● **WHAT IS EXPECTED**: Which lines in the listing below contain the word "computer"? Copy each one.

● **RAW DATA**:
________________________

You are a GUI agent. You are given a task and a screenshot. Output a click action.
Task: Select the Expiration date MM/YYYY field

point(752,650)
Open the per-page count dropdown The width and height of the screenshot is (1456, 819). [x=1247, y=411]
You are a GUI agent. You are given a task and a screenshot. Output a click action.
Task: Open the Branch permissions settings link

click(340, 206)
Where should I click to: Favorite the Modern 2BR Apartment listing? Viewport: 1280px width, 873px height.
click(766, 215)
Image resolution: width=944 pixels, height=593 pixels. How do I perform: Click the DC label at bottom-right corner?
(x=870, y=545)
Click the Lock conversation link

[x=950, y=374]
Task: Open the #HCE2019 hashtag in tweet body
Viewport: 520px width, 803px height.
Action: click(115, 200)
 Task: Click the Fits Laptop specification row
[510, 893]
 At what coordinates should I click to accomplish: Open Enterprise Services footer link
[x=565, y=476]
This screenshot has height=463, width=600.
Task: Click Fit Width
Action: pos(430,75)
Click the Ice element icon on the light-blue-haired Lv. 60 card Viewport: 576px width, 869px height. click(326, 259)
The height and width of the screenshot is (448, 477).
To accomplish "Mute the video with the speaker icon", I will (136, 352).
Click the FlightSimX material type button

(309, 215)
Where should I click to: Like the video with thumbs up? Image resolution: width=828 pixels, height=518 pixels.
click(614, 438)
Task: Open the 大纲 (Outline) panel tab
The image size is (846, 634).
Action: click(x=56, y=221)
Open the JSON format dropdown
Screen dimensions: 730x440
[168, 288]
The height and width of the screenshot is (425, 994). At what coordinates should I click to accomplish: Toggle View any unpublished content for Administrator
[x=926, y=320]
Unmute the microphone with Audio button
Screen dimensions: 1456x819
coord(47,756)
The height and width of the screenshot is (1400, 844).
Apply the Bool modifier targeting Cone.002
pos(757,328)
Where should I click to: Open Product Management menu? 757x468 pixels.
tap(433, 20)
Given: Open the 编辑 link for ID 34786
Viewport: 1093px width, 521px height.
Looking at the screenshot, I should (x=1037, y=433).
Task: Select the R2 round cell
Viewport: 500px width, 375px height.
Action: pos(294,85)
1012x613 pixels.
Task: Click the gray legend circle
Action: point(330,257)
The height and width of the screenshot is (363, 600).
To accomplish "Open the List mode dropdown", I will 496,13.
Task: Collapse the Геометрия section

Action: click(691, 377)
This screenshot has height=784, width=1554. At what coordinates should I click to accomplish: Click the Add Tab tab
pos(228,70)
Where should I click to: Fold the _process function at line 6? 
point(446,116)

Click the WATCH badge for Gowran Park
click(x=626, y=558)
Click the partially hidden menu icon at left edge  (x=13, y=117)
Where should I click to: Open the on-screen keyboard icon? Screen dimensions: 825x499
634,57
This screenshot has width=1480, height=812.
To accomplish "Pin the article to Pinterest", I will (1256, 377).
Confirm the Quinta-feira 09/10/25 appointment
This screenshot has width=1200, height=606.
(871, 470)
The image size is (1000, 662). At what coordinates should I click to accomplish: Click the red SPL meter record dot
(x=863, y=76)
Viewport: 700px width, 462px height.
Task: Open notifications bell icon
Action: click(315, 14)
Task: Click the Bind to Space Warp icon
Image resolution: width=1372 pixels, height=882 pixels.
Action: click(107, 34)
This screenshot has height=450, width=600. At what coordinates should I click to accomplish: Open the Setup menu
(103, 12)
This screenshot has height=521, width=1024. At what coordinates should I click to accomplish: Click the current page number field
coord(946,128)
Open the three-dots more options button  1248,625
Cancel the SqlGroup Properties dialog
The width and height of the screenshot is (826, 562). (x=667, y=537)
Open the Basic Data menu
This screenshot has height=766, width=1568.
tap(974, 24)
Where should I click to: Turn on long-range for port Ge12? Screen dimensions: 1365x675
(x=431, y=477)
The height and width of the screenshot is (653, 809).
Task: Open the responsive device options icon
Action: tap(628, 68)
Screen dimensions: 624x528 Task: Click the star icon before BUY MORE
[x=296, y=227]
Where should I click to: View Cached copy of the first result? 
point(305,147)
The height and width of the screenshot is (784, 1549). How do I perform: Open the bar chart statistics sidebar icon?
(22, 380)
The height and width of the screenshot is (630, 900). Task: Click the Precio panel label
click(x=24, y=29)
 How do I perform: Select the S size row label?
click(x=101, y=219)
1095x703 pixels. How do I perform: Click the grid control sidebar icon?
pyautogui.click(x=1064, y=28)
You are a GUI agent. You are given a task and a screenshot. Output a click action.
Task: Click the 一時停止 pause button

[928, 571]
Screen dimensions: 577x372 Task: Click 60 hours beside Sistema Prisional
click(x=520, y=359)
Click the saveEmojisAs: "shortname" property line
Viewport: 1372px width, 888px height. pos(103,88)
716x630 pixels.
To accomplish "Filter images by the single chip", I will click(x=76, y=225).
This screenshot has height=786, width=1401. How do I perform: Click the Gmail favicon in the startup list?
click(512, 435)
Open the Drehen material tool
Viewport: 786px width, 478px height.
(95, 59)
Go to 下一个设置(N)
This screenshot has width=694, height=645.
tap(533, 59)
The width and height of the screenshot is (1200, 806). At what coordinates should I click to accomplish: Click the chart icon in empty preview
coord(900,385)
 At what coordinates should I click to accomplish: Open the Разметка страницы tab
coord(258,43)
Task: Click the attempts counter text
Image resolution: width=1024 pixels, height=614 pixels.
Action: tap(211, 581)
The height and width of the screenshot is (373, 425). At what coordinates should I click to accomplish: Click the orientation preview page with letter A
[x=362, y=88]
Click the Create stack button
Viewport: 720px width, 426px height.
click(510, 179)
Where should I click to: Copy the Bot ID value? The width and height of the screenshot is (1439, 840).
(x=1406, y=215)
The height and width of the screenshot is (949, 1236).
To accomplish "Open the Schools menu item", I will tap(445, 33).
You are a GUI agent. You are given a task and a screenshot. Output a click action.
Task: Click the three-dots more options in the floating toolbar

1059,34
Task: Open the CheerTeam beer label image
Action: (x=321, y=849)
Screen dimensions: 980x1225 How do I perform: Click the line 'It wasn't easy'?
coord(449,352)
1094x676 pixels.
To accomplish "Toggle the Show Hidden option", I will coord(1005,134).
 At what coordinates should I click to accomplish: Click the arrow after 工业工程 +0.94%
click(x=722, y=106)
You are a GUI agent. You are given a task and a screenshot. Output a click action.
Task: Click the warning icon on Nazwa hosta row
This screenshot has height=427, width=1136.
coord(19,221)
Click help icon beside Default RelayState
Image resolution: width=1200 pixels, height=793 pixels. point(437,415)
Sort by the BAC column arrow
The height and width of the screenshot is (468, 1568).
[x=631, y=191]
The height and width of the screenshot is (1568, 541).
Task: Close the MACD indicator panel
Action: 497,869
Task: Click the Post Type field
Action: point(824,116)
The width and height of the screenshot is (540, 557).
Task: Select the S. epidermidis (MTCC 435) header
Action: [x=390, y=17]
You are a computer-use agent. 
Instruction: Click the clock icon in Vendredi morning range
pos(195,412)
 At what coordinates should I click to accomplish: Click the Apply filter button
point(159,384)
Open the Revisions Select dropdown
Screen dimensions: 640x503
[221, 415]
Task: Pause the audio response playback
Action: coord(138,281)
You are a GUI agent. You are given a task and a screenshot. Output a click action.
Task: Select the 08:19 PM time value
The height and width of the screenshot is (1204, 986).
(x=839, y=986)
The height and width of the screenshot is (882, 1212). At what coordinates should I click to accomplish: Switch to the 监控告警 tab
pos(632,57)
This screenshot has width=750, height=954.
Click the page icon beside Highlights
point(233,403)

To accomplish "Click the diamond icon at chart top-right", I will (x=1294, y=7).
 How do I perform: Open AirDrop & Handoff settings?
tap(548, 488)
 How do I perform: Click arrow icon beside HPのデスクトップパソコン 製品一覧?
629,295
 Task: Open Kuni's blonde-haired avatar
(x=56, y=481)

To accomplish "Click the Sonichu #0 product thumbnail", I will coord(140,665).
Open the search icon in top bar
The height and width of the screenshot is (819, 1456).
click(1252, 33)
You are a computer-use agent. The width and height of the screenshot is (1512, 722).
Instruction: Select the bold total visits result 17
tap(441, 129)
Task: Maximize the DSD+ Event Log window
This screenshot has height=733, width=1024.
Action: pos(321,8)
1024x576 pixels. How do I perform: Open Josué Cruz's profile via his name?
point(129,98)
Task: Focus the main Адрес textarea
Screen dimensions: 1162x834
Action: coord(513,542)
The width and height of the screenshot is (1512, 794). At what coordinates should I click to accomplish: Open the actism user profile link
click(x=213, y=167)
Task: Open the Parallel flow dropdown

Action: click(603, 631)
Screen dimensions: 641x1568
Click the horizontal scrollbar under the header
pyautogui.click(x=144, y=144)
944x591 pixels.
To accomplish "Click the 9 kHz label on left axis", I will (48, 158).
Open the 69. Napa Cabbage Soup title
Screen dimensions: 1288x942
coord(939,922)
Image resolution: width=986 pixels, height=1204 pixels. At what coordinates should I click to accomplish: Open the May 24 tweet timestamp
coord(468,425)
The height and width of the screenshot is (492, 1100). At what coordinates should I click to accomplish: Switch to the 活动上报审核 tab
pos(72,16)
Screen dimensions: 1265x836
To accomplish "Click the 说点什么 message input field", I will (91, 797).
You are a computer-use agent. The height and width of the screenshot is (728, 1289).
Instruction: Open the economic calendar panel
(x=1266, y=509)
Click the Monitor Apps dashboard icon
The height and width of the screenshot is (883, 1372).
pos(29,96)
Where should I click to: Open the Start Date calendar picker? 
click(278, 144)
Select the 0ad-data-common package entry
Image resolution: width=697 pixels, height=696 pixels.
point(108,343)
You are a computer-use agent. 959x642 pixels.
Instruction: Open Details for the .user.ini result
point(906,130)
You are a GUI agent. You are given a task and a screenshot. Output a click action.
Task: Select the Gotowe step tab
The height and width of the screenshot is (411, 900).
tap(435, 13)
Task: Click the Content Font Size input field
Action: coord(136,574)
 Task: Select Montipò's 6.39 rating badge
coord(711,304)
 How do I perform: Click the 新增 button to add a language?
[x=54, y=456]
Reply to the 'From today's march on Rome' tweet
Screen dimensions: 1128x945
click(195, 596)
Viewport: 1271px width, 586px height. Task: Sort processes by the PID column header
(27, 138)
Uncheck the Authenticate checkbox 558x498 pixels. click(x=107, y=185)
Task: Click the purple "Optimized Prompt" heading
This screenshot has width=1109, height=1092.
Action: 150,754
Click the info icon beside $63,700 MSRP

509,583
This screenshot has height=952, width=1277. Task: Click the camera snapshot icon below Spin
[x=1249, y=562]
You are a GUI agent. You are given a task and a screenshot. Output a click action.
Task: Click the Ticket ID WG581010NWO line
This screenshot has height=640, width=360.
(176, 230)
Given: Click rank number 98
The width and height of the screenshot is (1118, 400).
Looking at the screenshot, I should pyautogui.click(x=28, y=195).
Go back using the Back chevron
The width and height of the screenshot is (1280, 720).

________________________

● **FINISHED TASK**:
You are a computer-use agent. 
You are a computer-use agent. The width and height of the screenshot is (1512, 722).
You are a computer-use agent. The height and width of the screenshot is (728, 1289).
You are a computer-use agent. 959x642 pixels.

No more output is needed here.